We are here to make this process as simple as possible for borrowers and brokers. If you don’t see your question answered below, give us a call or email and we’ll get you an answer.

What sort of loans does BRRRRLOANS provide?

BRRRRLOANS is a nationwide lender to investors seeking business purpose loans secured by non-owner occupied real estate. Otherwise known as asset-based loans, commercial loans, or investor loans, every mortgage that we provide is based on limited documentation of assets, employment, and income. Vest in an entity for no additional cost and rest assured our loan will not report to credit agencies.

Every loan we provide is either an Interest-Only (IO) Bridge Loan or a 30yr “No Doc” Rental Loan. Each can be used for a single-asset or multi-collateral purchase or refinance loan. However, an IO Bridge Loan is the only structure to offer rehab financing as well.

Visit our Loan Programs for additional information.

What is the difference between a fix and flip loan and a new construction loan?

A Fix-N-Flip loan is used to finance the purchase and renovation of an existing structure that will remain intact for the duration of our loan. In almost all cases, the scope of work for a Fix-N-Flip does not involve any alterations to the foundation or architectural layout of the subject property. Minor extensions or square foot additions may be permissible within the context of a Fix-N-Flip loan on case-by-case basis, subject to Lender’s review of the Borrower’s experience and track record.
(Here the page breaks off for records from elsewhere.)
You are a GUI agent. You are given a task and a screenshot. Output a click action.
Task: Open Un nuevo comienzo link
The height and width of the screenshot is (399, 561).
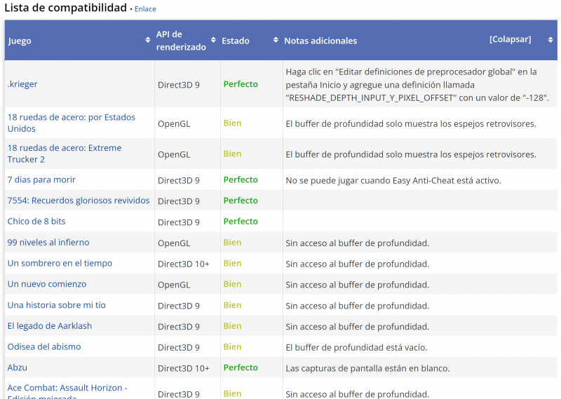coord(47,285)
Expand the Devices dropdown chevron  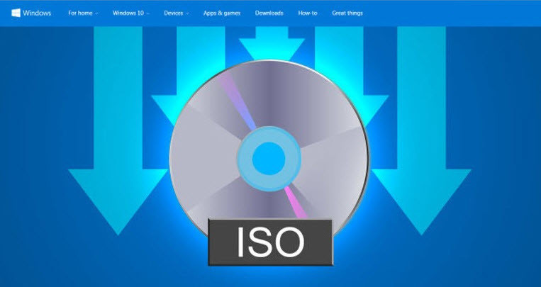coord(188,13)
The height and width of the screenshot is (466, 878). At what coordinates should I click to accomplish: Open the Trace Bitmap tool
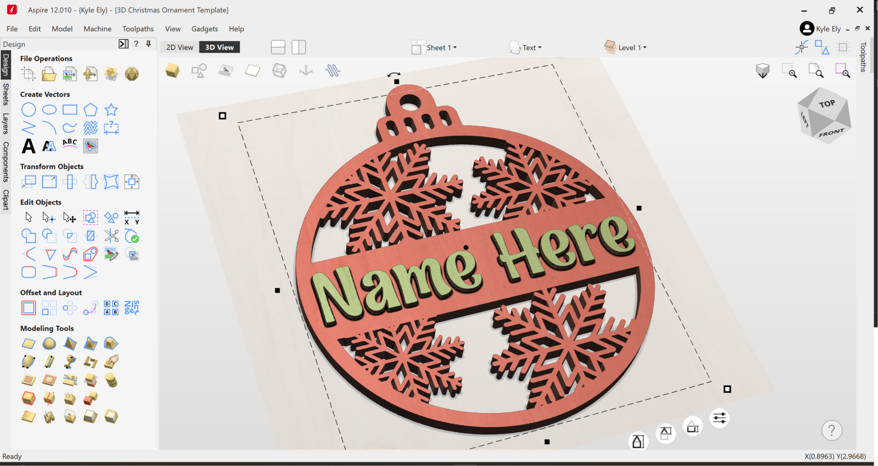coord(91,146)
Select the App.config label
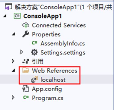The width and height of the screenshot is (114, 110). (x=47, y=89)
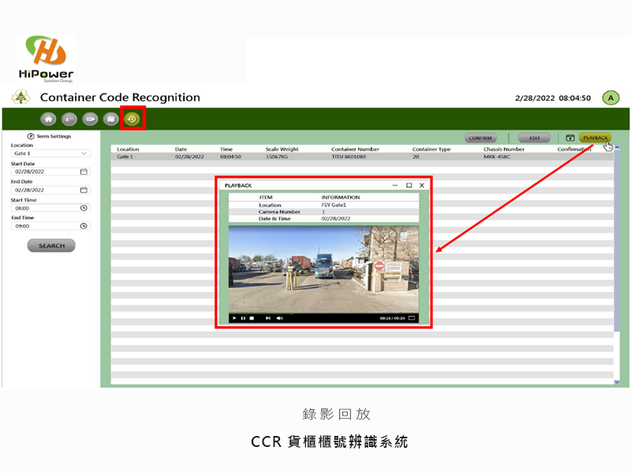This screenshot has width=631, height=473.
Task: Click the CONFIRM button
Action: (480, 138)
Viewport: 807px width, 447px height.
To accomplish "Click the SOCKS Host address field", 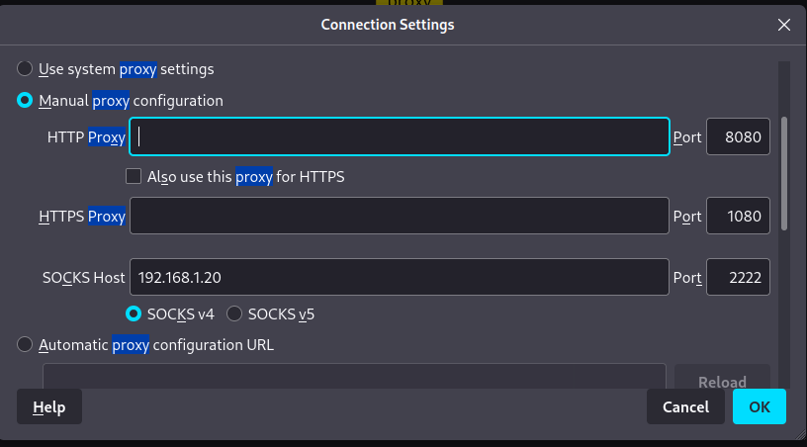I will [x=400, y=278].
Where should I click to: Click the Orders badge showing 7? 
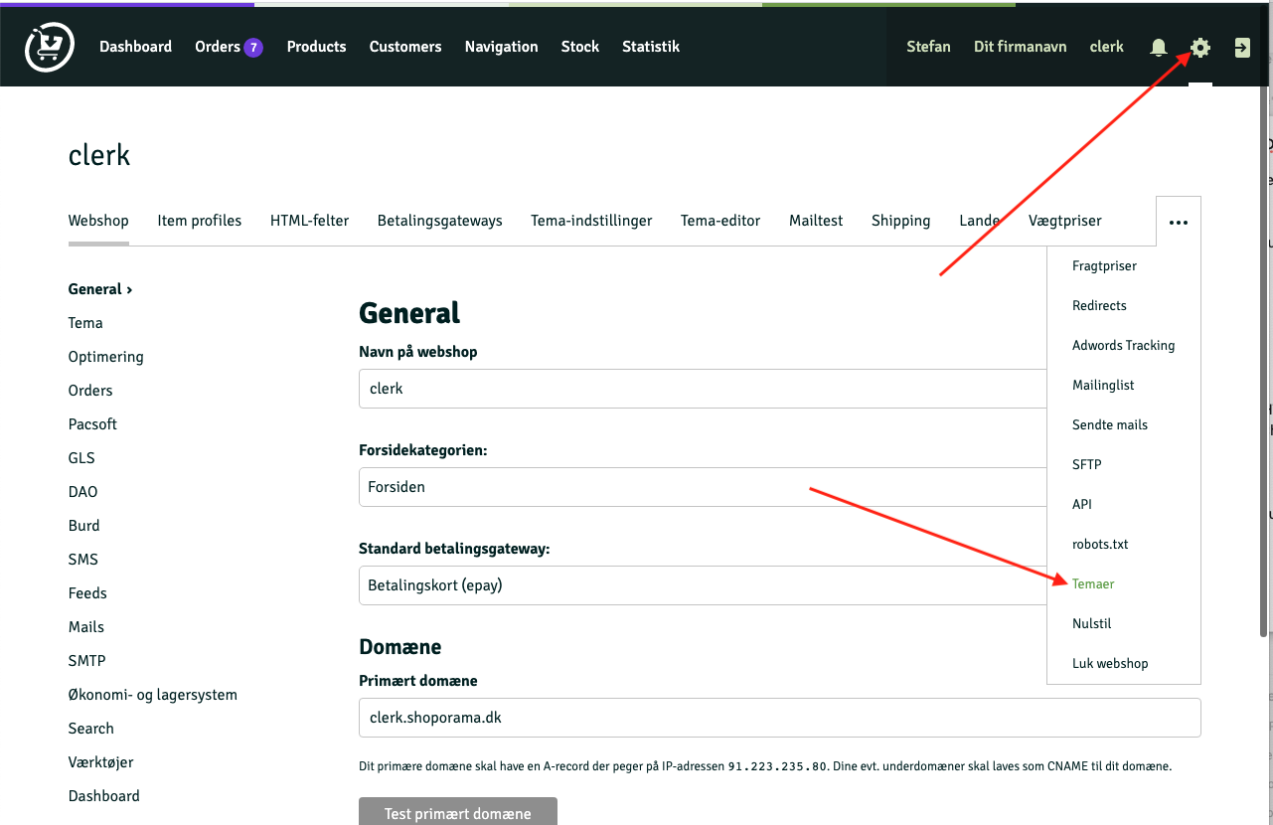pos(252,46)
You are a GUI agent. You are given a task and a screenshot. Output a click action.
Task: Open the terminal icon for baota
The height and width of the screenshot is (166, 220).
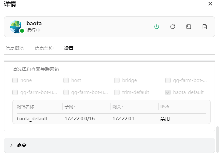click(189, 27)
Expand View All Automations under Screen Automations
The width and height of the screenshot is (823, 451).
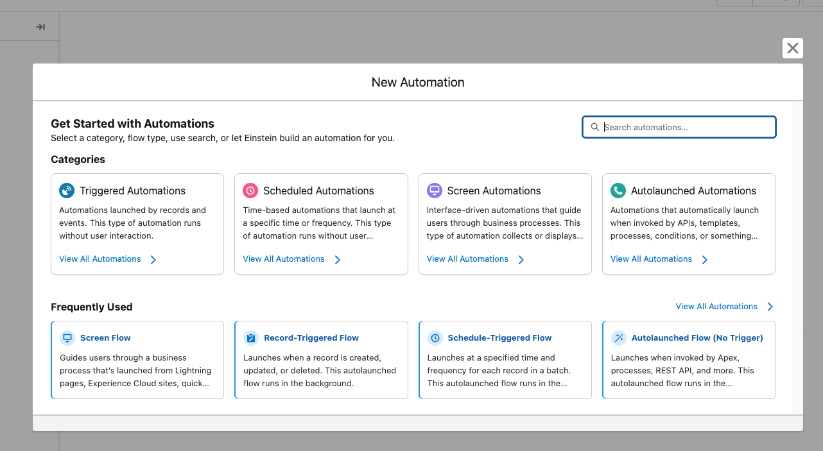[467, 259]
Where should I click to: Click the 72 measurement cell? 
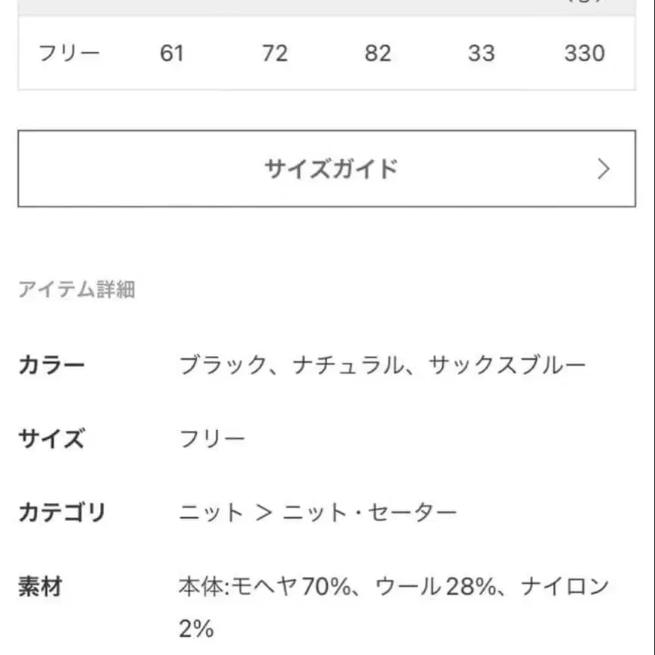point(276,53)
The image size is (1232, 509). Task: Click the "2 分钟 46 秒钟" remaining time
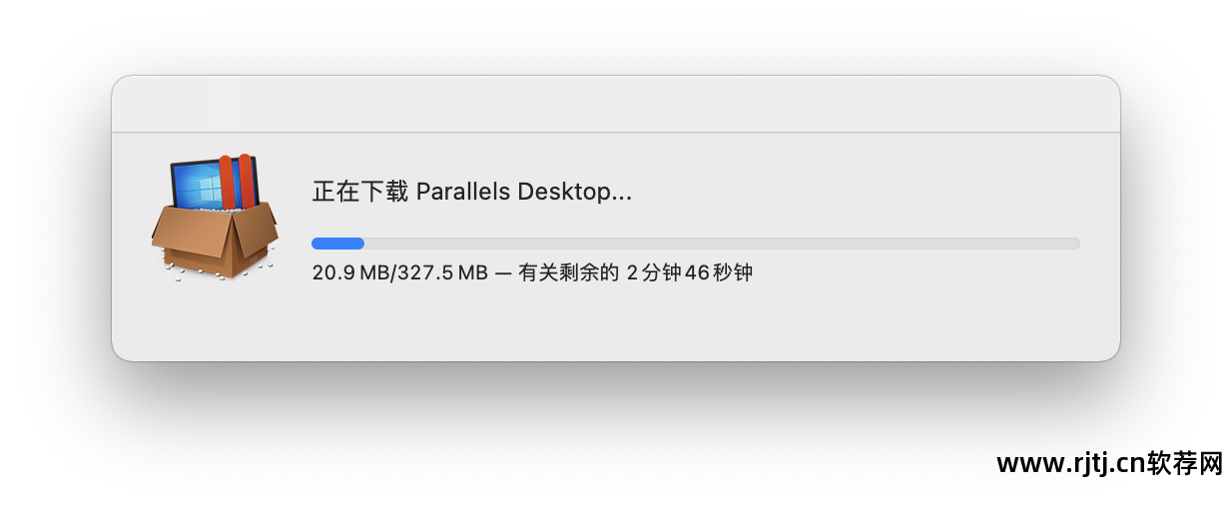689,272
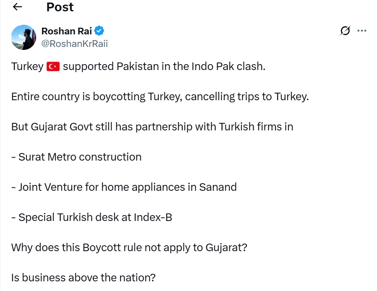Click the 'Why does this Boycott rule' question
Screen dimensions: 377x291
[129, 247]
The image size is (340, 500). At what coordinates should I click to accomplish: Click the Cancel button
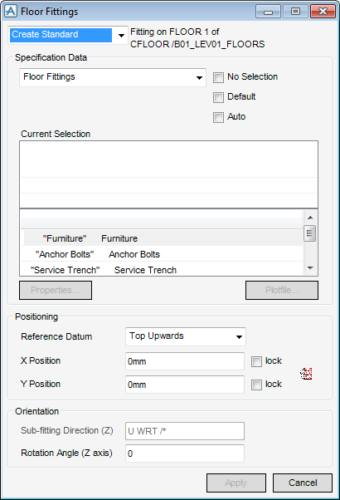[303, 483]
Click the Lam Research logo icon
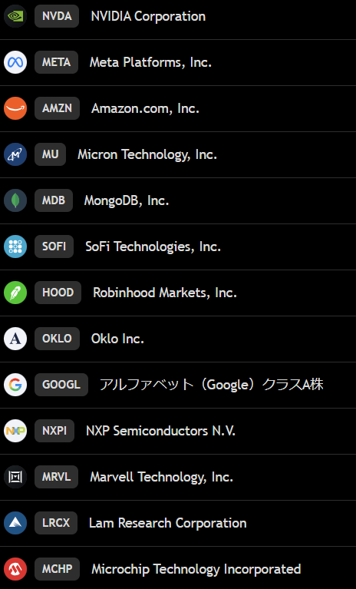 click(15, 523)
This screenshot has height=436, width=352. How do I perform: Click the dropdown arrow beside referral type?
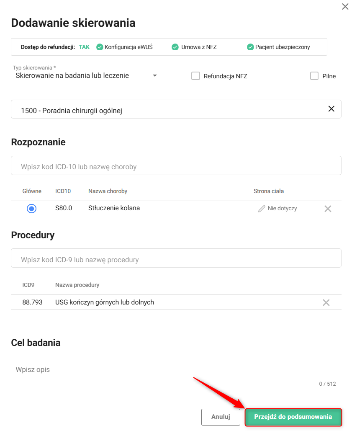pos(154,76)
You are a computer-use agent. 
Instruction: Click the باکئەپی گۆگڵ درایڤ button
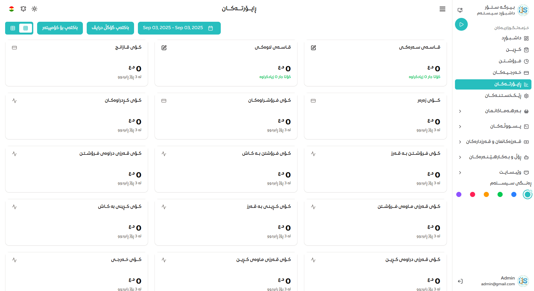110,28
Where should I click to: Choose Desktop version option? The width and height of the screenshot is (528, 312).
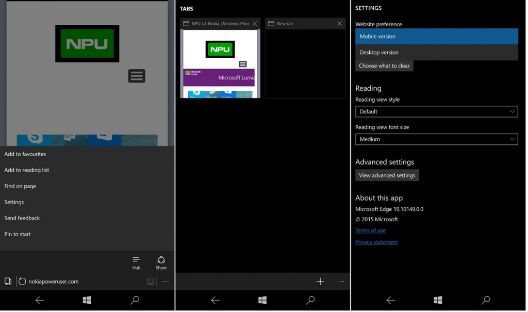pos(437,53)
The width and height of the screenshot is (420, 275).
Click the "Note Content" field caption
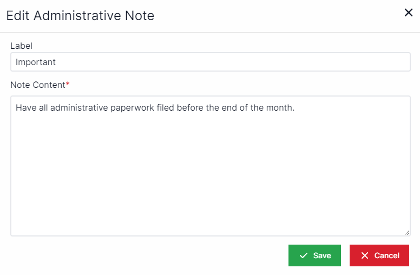tap(38, 85)
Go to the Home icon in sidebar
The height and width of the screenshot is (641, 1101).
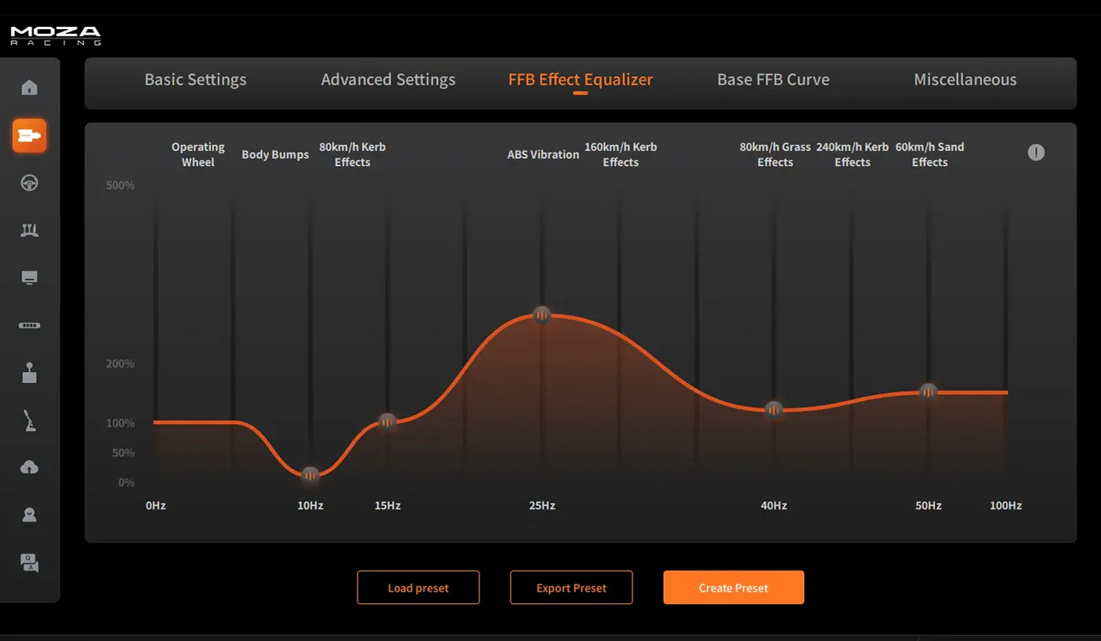pyautogui.click(x=29, y=87)
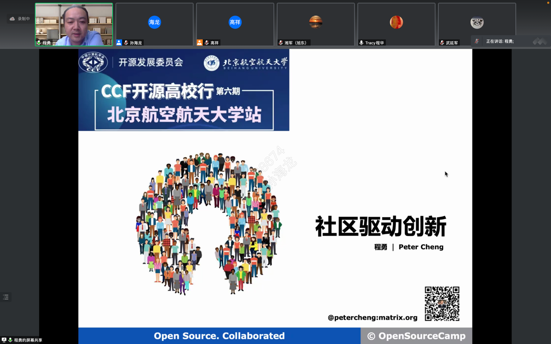Open 湘军（旭东）'s sunset avatar tile
Image resolution: width=551 pixels, height=344 pixels.
coord(315,22)
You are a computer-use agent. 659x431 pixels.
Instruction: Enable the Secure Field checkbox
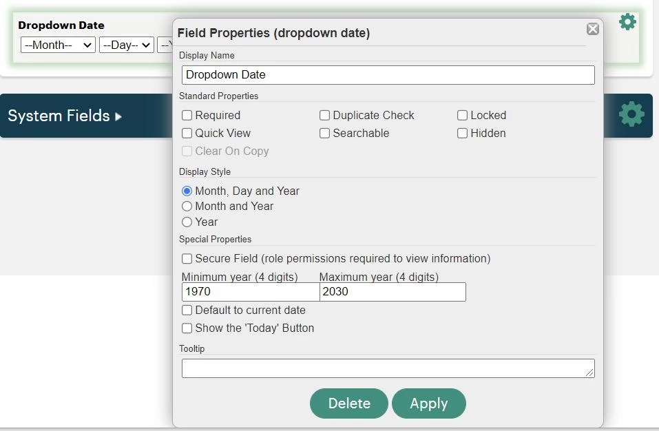pos(187,258)
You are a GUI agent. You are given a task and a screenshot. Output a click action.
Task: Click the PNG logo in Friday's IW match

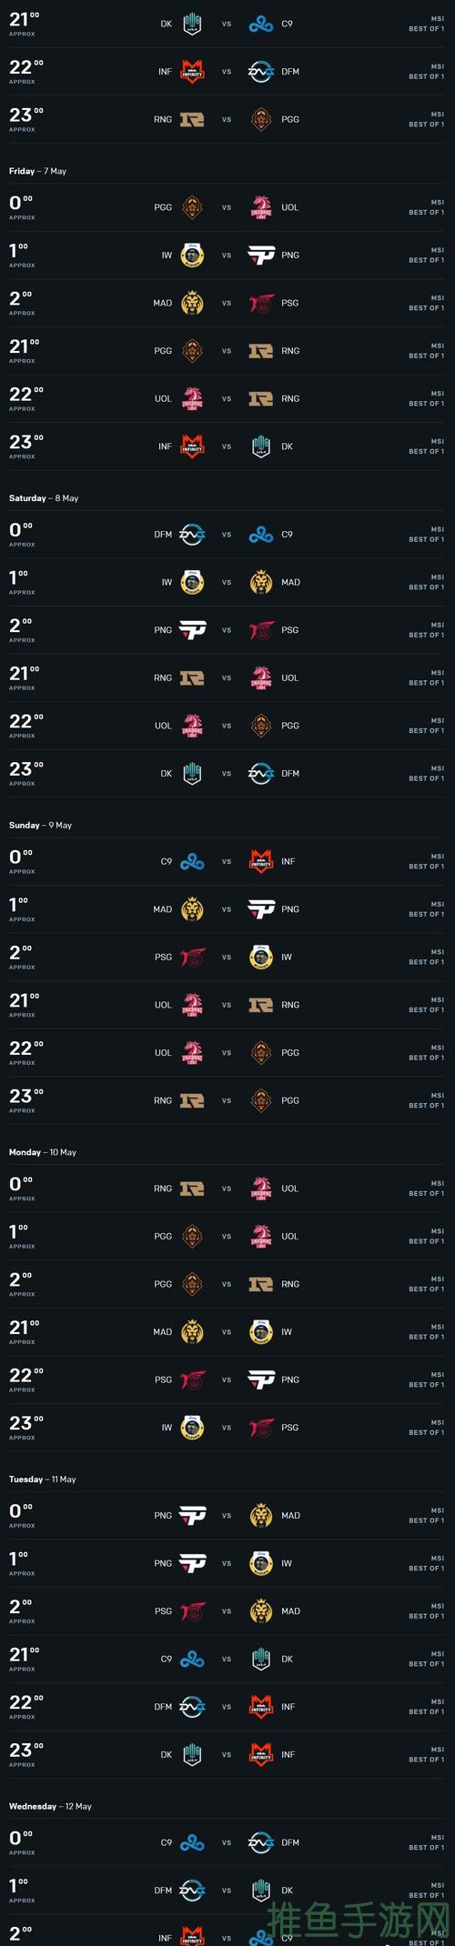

As defined in our underwriting guidelines, a new construction loan is any loan for which the funded renovation budget comprises fifty percent (50%) or more of the total loan amount. This, however, is not an all-encompassing definition. A lender may exercise discretion in defining a project as new construction or fix-n-flip on a case-by-case basis.

Can I apply online?

Yes, To get started, simply select Apply Now at the top of your screen to navigate through our interactive web application in minutes. Upon completing the required fields, you will be prompted to upload a number of supporting documents based on the answers provided. To upload an item, simply drag and drop it into the appropriate slot. Though not required, accompanying one’s loan submission with as many of the requested documents as possible will expedite our review. Either way, our team is instantly notified of each submission and will contact the applicant within hours of receiving it to discuss the next steps.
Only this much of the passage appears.